Nearly seven in ten mortgage customers in 2024 were first-time buyers, according to new data from Mortgage Advice Bureau’s MyMAB and Homebuying apps.
The figures, based on thousands of user journeys, highlight the growing influence of first-time buyers in driving the UK property market.
Accounting for 67% of all home purchase mortgage activity, first-time buyers outpaced both homemovers (19%) and remortgagers (14%), signalling a generational shift in housing demand.
The average first-time buyer was 34 years old, earning £35,900 annually and saving £585 per month.
DEPOSIT BUILDING
Many had been building towards a deposit of around £24,500 to purchase homes priced at an average of £226,900.

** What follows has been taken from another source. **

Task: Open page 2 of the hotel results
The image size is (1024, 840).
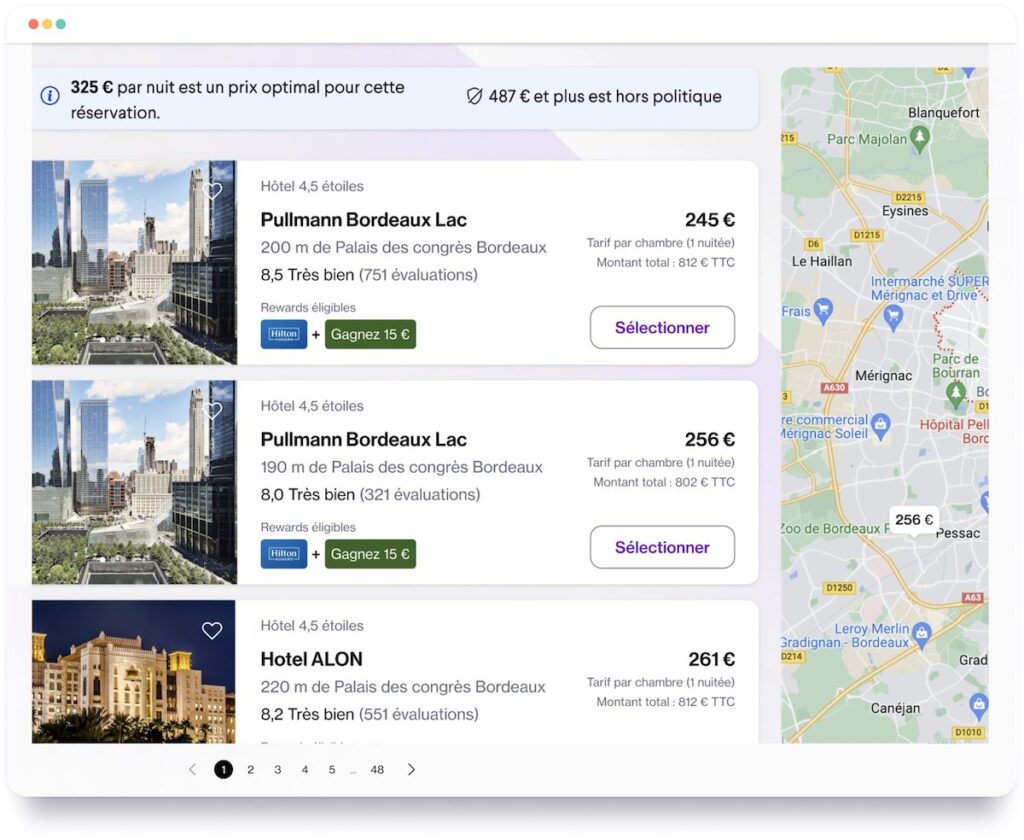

Almost half (47%) were buying alone, reinforcing a trend towards solo homeownership, while 31% had dependents – suggesting that family needs still weigh heavily in buying decisions. Although 97% were in full-time employment, 43% relied on additional income sources to secure their purchase.
REGIONAL DISPARITIES
London buyers, who made up 7% of the national dataset, faced the steepest affordability challenges.
Earning an average of £51,000, they saved more (£760 monthly) and had larger deposits (£37,000), yet needed to stretch further to buy properties averaging £340,600. A notable 65% were buying alone – higher than any other region – while just 16% had dependents, reflecting the capital’s higher living costs and lifestyle patterns.
In contrast, first-time buyers in Northern Ireland – 80% of local mortgage customers – had the lowest average income (£29,900) and bought the UK’s most affordable homes (£177,500), often with the help of sizeable deposits (£28,000) despite saving less per month (£390).
In Wales, buyers were the youngest (33 on average), saved the most monthly (£740), and were most likely to have dependents (37%), pointing to more family-oriented aspirations. Scottish buyers typically earned more (£37,200), bought at lower price points (£196,500), and showed the highest levels of financial independence, with 58% purchasing alone.
NO ’ONE-SIZE-FITS-ALL’

“The first-time buyer market is certainly multifaceted in nature, and our research only goes to underscore that,” said Rachel Geddes, Strategic Lender Relationship Director, Mortgage Advice Bureau.
“Just as there is no such thing as a typical first-time buyer, there’s also no ‘one-size-fits-all’ when it comes to finding the right mortgage.
“However, there’s always more we can be doing, as universal challenges like affordability, regional differences in property prices, and the cost-of-living will always remain. The average age of a first-time buyer at 34 is much too high, and is a blatant call to action for our industry to step up and do more.”
BRIGHT FUTURE
And she added: “Understanding these trends is crucial for the policymakers, lenders, and service providers who are looking to support this crucial segment of the UK housing market.
“That being said, the future’s looking bright. Demand remains high, and with an increasing number of lenders enhancing their affordability criteria and offering innovative borrowing solutions, there’s never been a better time for aspiring buyers to get on the property ladder.
“With a wealth of opportunities at their fingertips, this is where the expertise of a broker comes into its own, helping customers get mortgage ready with a deal that aligns with their financial and personal goals.”